### [Selection]
I pulled favors from all of my most high-profile friends and they all said that they would speak for free on the virtual side and then I would just pay for their travel. Unfortunately, they're traveling with private planes so it’s a little bit more expensive. I pay for their travel for the in-person stuff. We have people like Rohan Oza who's a shark on Shark Tank. He did Vitamin Water and Smartwater. The Founder of Shipt, which is the grocery delivery that's sold to Target for $550 million. People who are literally the best in the world at marketing and have built multi-hundred million or billion-dollar companies are speaking at this.
It started off as the brainchild of trying to help the people in Capital Academy, which is the accelerator. The people that raised money were like, “This is great. I have $2 million now but how do I spend it? How do I market and how do I scale?” This is to help businesses that already have revenue marketing scale. This isn't super 101 stuff. This is intense. How do you get influence or marketing to build a brand on a level that is insane? How do you get your products into Walmart? How do you scale an online business from a few hundred thousand to eight figures? It's an intense concept mastermind group.
When you started the first business of the capital funding company, then you solidify that and now you’re like how can we add that much more value to what we have already going? You birth another whole business that works synergistically with that first business. That is such a creative way of going about it. What I think is so great about that is this is a key tipping point. There are a lot of people and there is so much information out on the internet. It can paralyze people. What is neat about the mastermind that you created is you say, “If you're not implementing what we're teaching, you're out.”
Whoever decides to implement and go gangbuster then they're going to be able to afford the next level being part of the mastermind long-term. That is absolutely genius that you say, “If you're going to keep upleveling, you’re going to keep increasing the price point on the mastermind,” which I think is so important because then you know that the ballers are going all the way to the top with you and then the people that aren't implementing it, good luck. Another mastermind is going to be good for you but that's going to create the best mastermind on the planet.
The reason why I call that mind trap is I feel like the word mastermind has been underrepresented. There are a lot of “masterminds” that aren't very good and there's a lot of what I would call seat warmers. They are people who want to learn a bunch of stuff but they don't want to apply any of that knowledge. We are implementing a survival of the fittest methodology into this, which is essentially we're going to be increasing the prices every six to twelve months. If you can't afford it, it's your fault. I know it sounds harsh but if you’re learning from billionaires how to grow your business and you can't apply that over the course of an entire year to be able to afford the next year. The goal is eventually when we cap out forever because we're not going to increase the prices for the rest of time, but eventually, we’ll cap out that capacity and that price. At that level, just imagine the caliber of people and the person that you would be if you make it there but then the caliber of the people that are in the group with you. That's what I'm excited about. If you have so much lateral and incredible peers and stuff, that's what I'm excited about too.

### [Extracted information]
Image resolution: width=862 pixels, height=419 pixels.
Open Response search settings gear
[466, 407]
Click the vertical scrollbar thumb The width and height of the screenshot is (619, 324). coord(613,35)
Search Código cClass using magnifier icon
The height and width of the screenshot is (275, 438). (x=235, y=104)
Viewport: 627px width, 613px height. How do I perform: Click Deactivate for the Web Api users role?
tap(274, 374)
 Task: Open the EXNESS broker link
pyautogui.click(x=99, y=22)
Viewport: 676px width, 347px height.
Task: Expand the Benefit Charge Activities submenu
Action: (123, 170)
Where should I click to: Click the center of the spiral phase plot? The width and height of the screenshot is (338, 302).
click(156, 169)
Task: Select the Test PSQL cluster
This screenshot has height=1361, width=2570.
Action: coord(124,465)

* * *

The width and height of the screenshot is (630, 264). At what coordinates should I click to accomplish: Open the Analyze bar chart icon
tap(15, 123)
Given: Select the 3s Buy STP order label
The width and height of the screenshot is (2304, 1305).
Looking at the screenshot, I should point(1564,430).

### [Exercises to complete]
**A)** According to the interview excerpt about the mastermind group, how often will its prices be increased?
**B)** Resume the interview excerpt about the mastermind group, beginning right after its final sentence.

### [Written answers]
**A)** Every six to twelve months.

**B)**
Brett, shout out to you for always not being okay with the status quo, always pushing your limits, always growing. You are the epitome of iron sharpening iron. I am so grateful to have you in my circle. It's great to have someone like Brett Knutson in your circle because you're going places. You never settle for good when you can go to greatest. Thank you so much for showing people what's possible. You aren't even 30 years old. That's amazing. Thank you, Brett, for showing what's possible.
Thank you for creating avenues and channels for people to come in and share everything that they've learned and made it a mission of yours to be able to add value to as many people as possible. More people need to share what their expertise is. The biggest problem is everybody has a chip on their shoulder. They feel like there's nothing that they're good enough at and there's something special about you. That's why it's okay for you to have the influence you have. There's something special about me and there's something special about these other people. If people saw the way that I was when I was in middle school. I had one friend and my dad used to coach me like, “Brett, look at people in the eye when you talk to them. Shake their hands and say hi.” I was so introverted and constantly bullied and everybody always says, “You just have the gift of charisma.” Are you kidding me? Do you know how many times I've spoken on stage and stuttered over my words and not knowing what to say and felt like my heart’s fluttering?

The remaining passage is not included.